Critics say that a ban on wheat exports would disrupt market channels and prove to be anti-farmer. But a look at supply and demand dynamics will show that, but for the ban, the country would have faced a shortage of grain for even distribution of PDS.
Around 4.5 MT of wheat for which contracts have been signed will still be exported, compared to a record 7 MT last year.
The ban on wheat exports, except for shipments under government-to-government agreements for food security purposes, imposed last week was necessitated by a fall in rabi production of the grain, relatively low level of stocks with the Food Corporation of India ( FCI), and high market prices of the grain.
The ‘opening stock’ with the government (FCI) stood at 19 MT on April 1, 2022, which was much higher than the buffer requirement of 7.5 MT. However, at 30 MT, the FCI stock (after procurement) was at its lowest level in five years. This led the Center to replace wheat with rice significantly under the NFSA and PMGKAY schemes.

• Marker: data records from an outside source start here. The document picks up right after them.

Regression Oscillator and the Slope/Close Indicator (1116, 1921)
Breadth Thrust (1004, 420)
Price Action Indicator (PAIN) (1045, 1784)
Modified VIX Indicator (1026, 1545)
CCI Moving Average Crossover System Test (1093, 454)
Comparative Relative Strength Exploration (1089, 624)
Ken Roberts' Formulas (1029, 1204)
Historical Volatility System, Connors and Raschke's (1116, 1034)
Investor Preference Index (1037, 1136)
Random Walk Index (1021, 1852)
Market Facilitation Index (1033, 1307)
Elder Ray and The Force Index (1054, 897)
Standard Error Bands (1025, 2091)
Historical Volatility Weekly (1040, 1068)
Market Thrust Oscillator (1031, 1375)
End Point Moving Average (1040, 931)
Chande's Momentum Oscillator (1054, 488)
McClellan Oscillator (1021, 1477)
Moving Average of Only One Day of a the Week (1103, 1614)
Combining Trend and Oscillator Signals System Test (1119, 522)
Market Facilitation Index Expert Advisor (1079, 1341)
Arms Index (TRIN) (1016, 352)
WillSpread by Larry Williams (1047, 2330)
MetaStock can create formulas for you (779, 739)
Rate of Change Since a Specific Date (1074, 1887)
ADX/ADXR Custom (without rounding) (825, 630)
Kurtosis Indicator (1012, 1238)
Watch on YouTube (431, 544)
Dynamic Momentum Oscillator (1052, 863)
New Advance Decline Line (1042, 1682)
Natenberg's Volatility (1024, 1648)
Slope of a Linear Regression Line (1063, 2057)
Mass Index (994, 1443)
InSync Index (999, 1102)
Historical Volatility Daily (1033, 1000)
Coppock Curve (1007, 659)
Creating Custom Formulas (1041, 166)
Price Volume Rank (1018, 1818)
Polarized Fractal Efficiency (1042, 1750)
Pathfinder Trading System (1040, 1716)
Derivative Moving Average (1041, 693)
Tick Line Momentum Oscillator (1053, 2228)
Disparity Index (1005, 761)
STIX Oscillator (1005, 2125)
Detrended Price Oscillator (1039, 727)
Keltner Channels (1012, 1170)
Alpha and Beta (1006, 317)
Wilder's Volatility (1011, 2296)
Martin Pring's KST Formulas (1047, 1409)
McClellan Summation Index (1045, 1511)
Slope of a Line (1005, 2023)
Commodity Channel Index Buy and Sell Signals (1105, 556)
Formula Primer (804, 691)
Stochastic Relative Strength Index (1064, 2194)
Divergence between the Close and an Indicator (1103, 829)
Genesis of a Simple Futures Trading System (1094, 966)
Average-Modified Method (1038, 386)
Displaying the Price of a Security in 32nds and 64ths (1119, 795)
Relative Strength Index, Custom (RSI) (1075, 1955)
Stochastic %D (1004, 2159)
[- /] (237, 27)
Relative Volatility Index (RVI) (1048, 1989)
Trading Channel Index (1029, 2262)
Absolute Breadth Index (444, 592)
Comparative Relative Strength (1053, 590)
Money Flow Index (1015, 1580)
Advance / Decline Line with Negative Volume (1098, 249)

Trade officials estimate that this year’s production will be in the range of only 96-98 MT (versus the initial estimate of 111 MT, the lowest in five years. With annual domestic consumption estimated at 86-88 MT, the stock situation is getting tight.
While 17 MT of wheat is still required for both schemes, there are doubts about the quality of 12.5 MT of FCI wheat.
About 4.5 MT of wheat for which contracts have been signed will still be exported, down from a record 7 MT last year.